▶ [AVAILABLE DATA]:

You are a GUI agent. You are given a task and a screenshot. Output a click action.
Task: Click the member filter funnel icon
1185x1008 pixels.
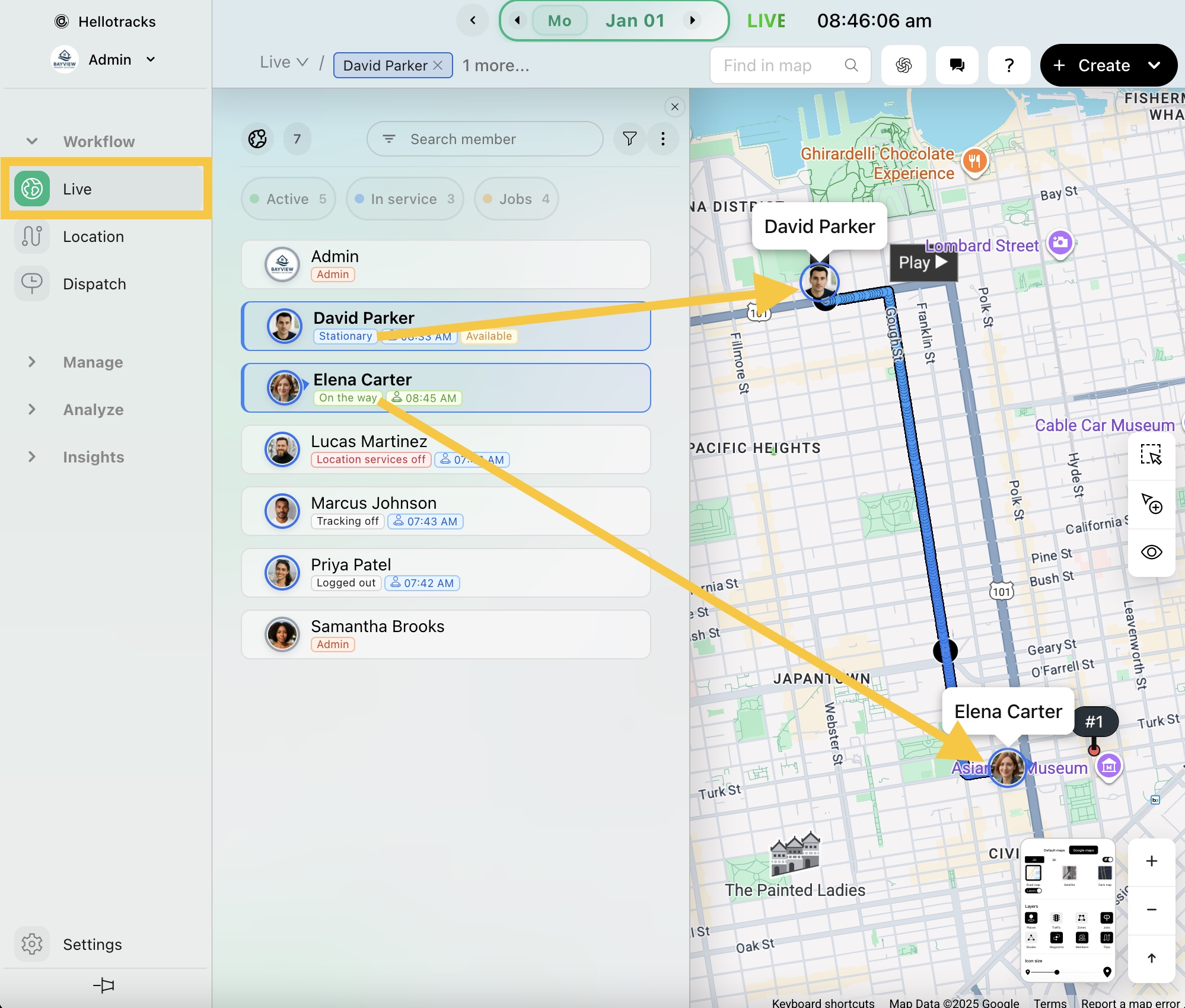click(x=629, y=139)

...

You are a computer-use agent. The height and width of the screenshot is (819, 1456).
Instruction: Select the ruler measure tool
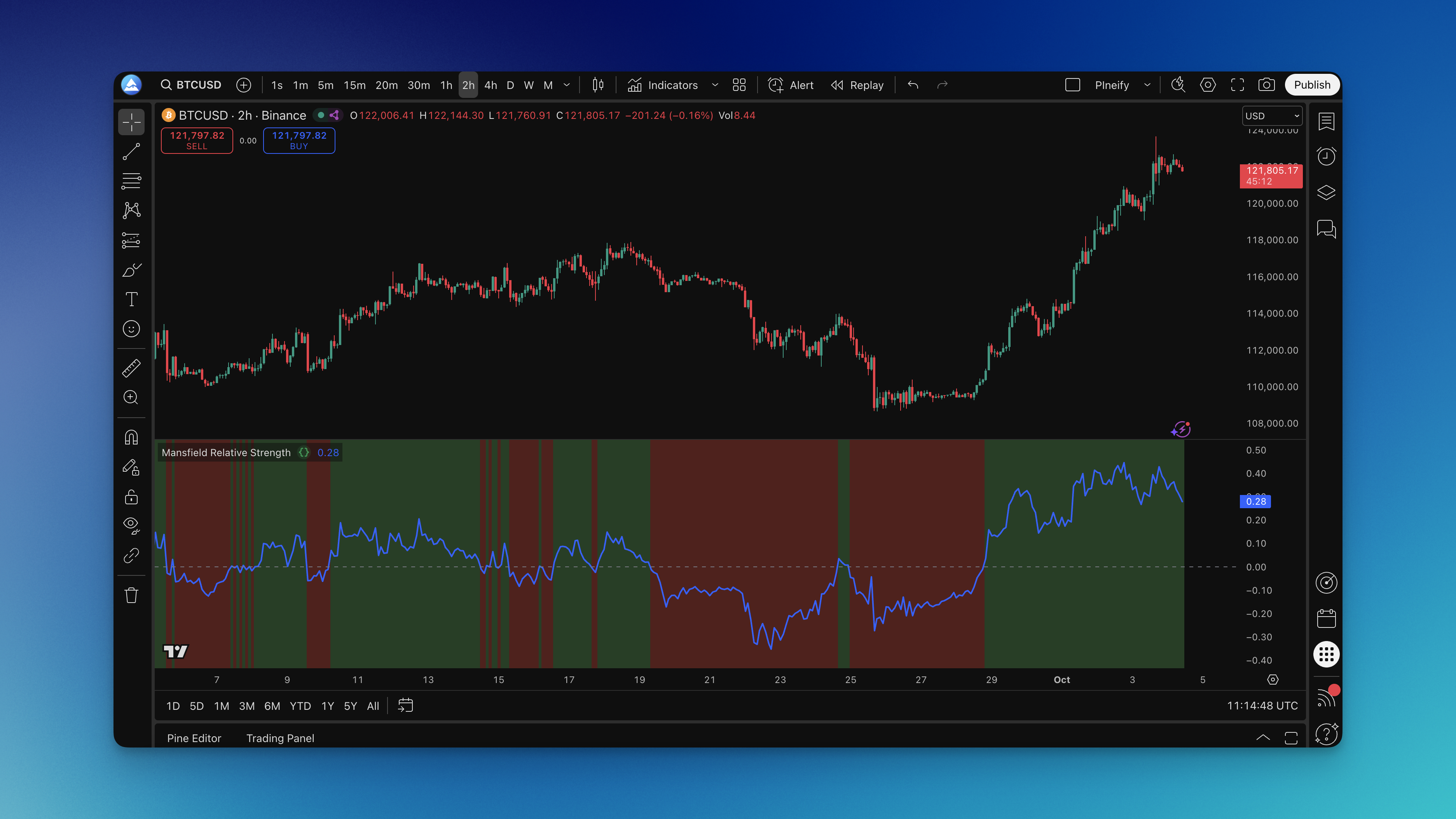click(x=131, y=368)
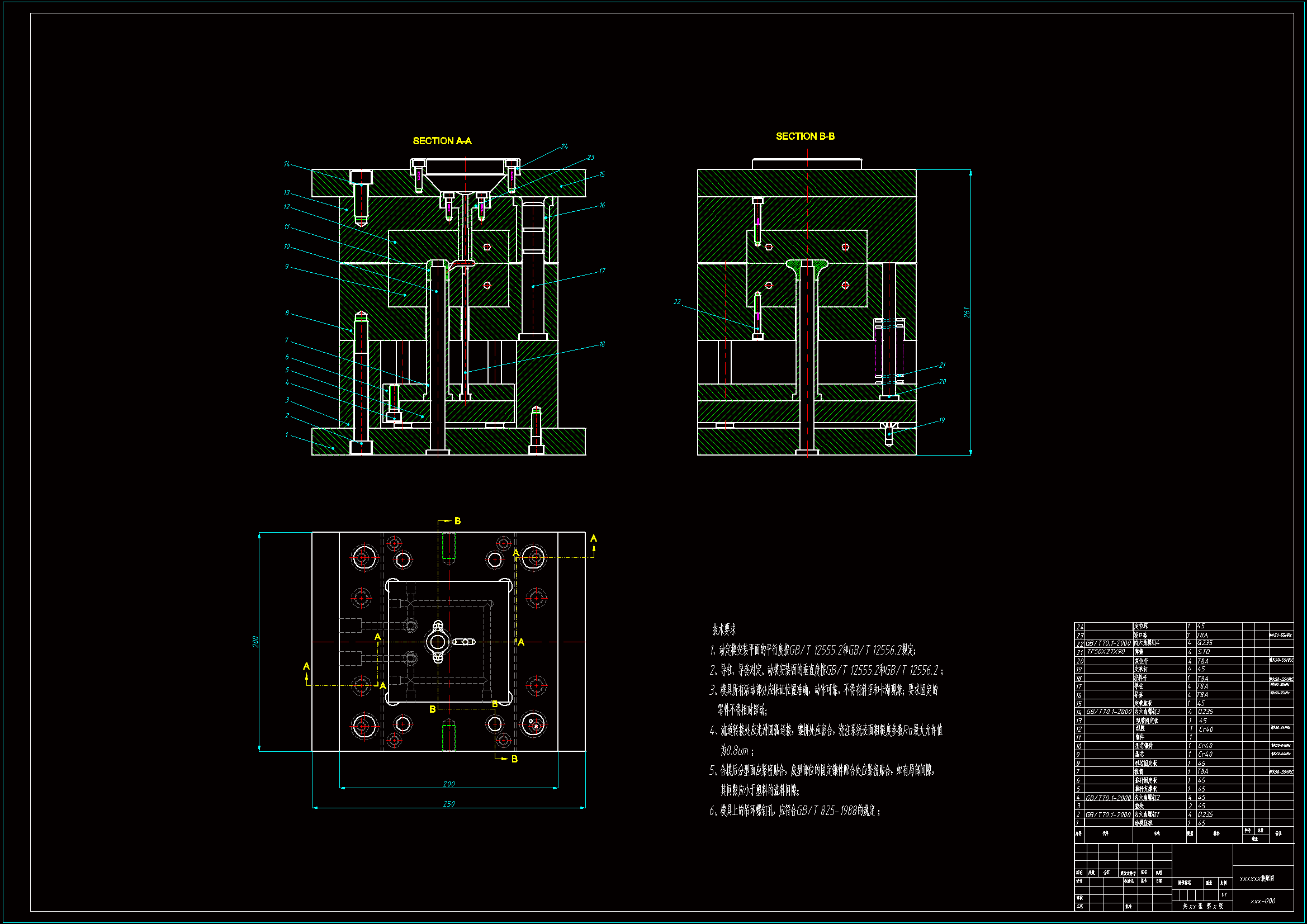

▶ [EXERCISE]: Search the records above for the string "agent" and copy each line that holds it.

▶ [EXERCISE RESULT]:
You are a GUI agent. You are given a task and a screenshot. Output a click action.
You are a computer-use agent. The height and width of the screenshot is (819, 1456).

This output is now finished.